Provided passage
◆ ◆ ◆

Model 3 (excluding YMK-359) and Model 8 (including YMK-359) provide the best placements of the chronology against IntCal09 (quoting the 95.4% probability ranges in each case): respectively AD 402+12/-14 and AD 405+9/-10; and Models 5 and 10 offer the same against IntCal98: respectively AD 401+13/-16 and AD 403±9. The mean (µ) best fit point ranges vary only by 4 years across these models. Figure 6 (bottom of diagram) shows the two possible placements of the 213-year dendrochronology within 95.4% probability ranges for Model 3 (i) and Model 10 (ii). We use Model 3 as the preferred 14C-based dating since it avoids the question-mark over the exact placement of the YMK-359 data. Every model in Figure 5 provides a wiggle-match consistent within its 95.4% probability range with the tentative dendro-dating of the 213-year dendrochronology. The fact that such proximate temporal ranges have been indicated separately by both dating techniques provides us with a sound basis for suggesting that this dendrochronology is placed close to its correct absolute date range.

Historical evidence provides additional supporting evidence. The 213-year dendrochronology includes samples from the primary construction of Justinian's Hagia Sophia, the construction of which fits between the Nika Insurrection of January 532 AD and dedication in December 537 AD (Mainstone 1997; Mark & Çakmak 1992). Dendro sample SOF-14 comes from the lower levels of the structure and includes the waney edge (the last ring formed under the bark): this is placed at AD 538+12/-14. Other samples included from Hagia Sophia (with sapwood but too much decay to make waney edge determination possible) are placed at AD 540–541+12/-14. These dates are compatible with the historical evidence within the stated errors, as is the tentative dendrochronological placement (SOF-14 end date AD 534).

◆ ◆ ◆

Dataset

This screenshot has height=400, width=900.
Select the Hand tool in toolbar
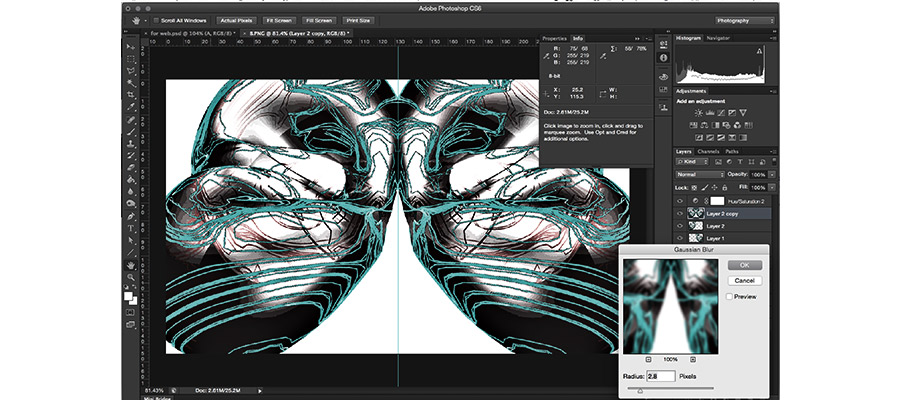(x=131, y=265)
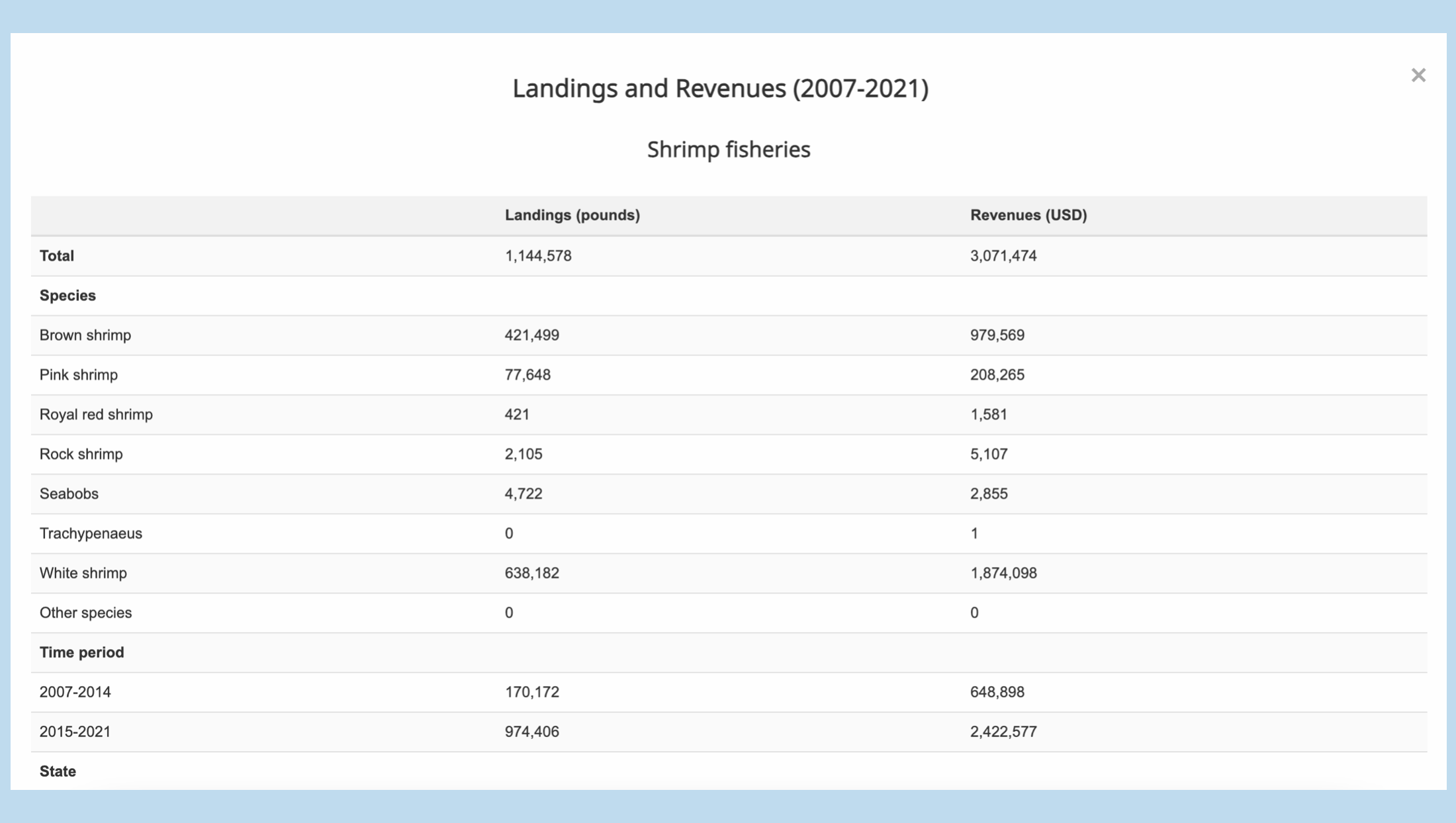Select the Royal red shrimp row
Screen dimensions: 1456x823
pos(96,415)
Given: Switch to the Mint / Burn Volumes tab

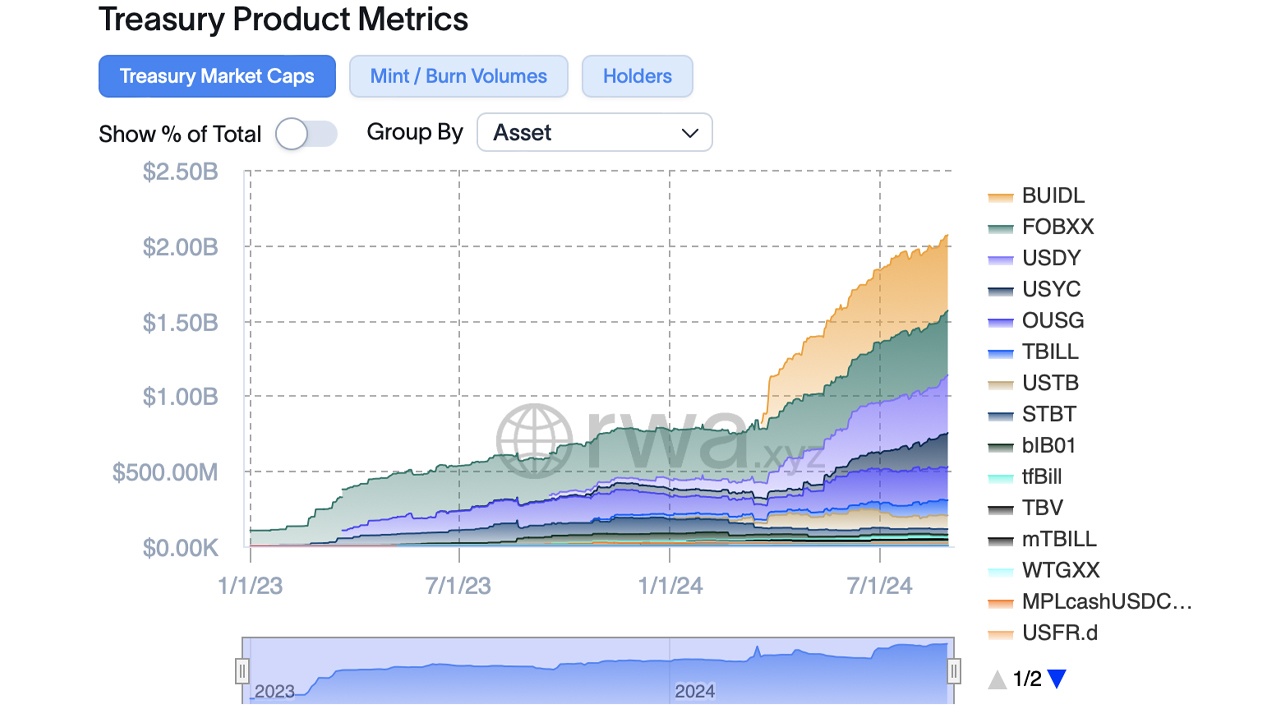Looking at the screenshot, I should tap(458, 76).
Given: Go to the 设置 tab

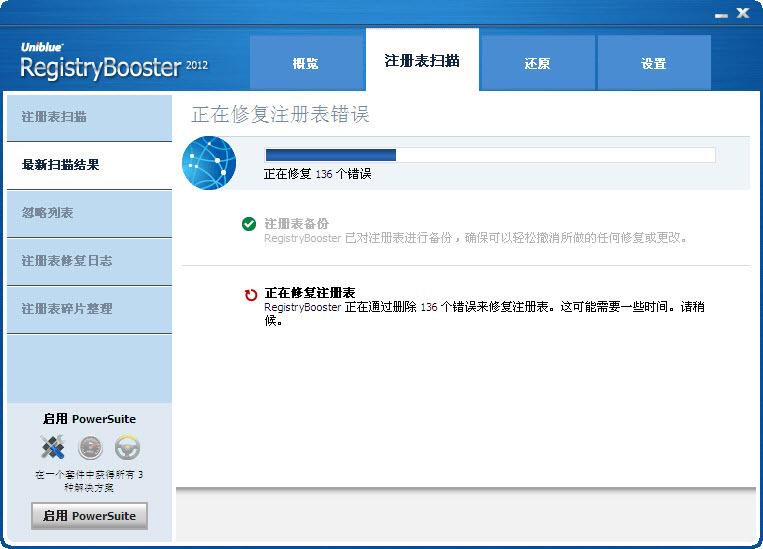Looking at the screenshot, I should coord(653,63).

◆ ◆ ◆

Instruction A
Quote the Hagia Sophia dating passage from "Historical evidence provides" up to and including "date AD 534).".
Instruction B
Do these statements agree with the Hagia Sophia dating passage: (i) Model 3 is used as the preferred 14C-based dating; (ii) the mean best fit point ranges differ by 14 years across the models; (iii) sample SOF-14 comes from the upper levels of the structure? Answer yes or no for each, quoting the words that decide it.
The records have no connection to the Hagia Sophia dating passage.

Exercise output A
Historical evidence provides additional supporting evidence. The 213-year dendrochronology includes samples from the primary construction of Justinian's Hagia Sophia, the construction of which fits between the Nika Insurrection of January 532 AD and dedication in December 537 AD (Mainstone 1997; Mark & Çakmak 1992). Dendro sample SOF-14 comes from the lower levels of the structure and includes the waney edge (the last ring formed under the bark): this is placed at AD 538+12/-14. Other samples included from Hagia Sophia (with sapwood but too much decay to make waney edge determination possible) are placed at AD 540–541+12/-14. These dates are compatible with the historical evidence within the stated errors, as is the tentative dendrochronological placement (SOF-14 end date AD 534).

Exercise output B
(i) Yes: "We use Model 3 as the preferred 14C-based dating"
(ii) No: "The mean (µ) best fit point ranges vary only by 4 years across these models."
(iii) No: "Dendro sample SOF-14 comes from the lower levels of the structure"